Hello,
I am currently building a layered version of probabilistic circuits and for that I have to represent weighted edges using a tensor. In order to reduce memory consumption i would like to use a sparse tensor for that. However, i find it very difficult to work with those. For instance, the logarithm of a sparse tensor is not supported. Is there anyway that I can access/update elements of a sparse tensor in a nice way?
I already read into the torch_sparse package, but didn’t find the things I seek there.
Indeed, .log() is not implemented for sparse tensors.
Note that .log() does not map 0.0 to 0.0 (it maps it to -inf), so it
doesn’t preserve a tensor’s sparsity. Not implementing it for sparse
tensors would therefore seem to be a legitimate design choice.

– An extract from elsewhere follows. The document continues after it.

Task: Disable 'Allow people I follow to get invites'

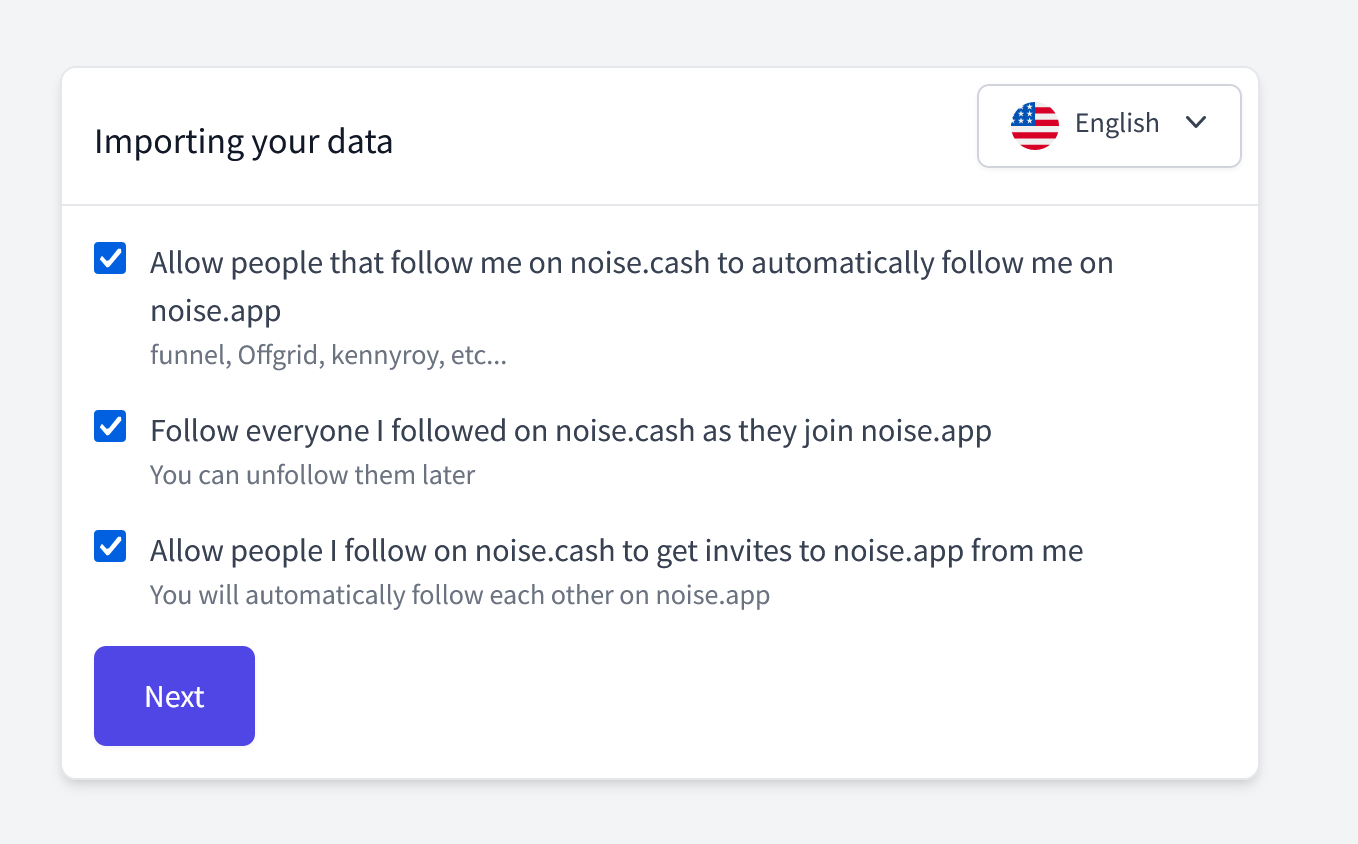Action: click(110, 546)
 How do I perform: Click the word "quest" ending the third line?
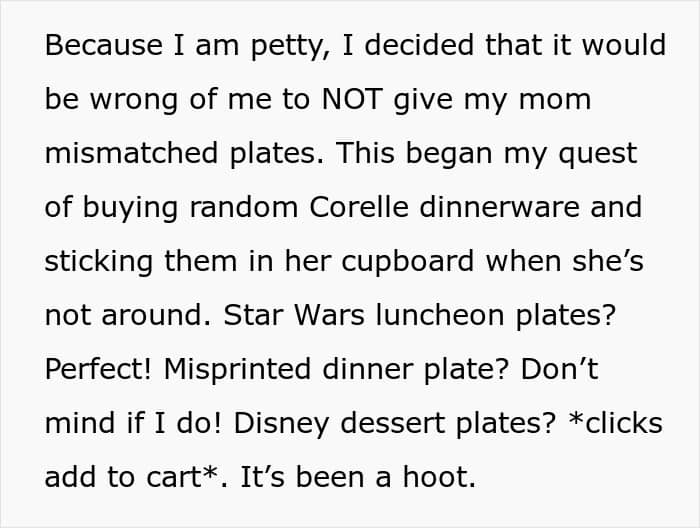pos(597,156)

It appears (by examination of a handful of such operations) that
element-wise operations that do not map 0.0 to 0.0 are left
unimplemented for sparse tensors. For example, .exp() and .cos() are not implemented, while .sin() and .sqrt() are.
Hey Frank, thanks for the answer, I think you are right!
Is there an efficient way on how to do it anyway? In my Case the, the existence of Elements in the sparse Tensor will Not Change ever. I already figured Out that one can modify the values by using the Output of .values() directly and constructing a new sparse Tensor. However, I belief this is fairly ineffiecent. Do you know another way?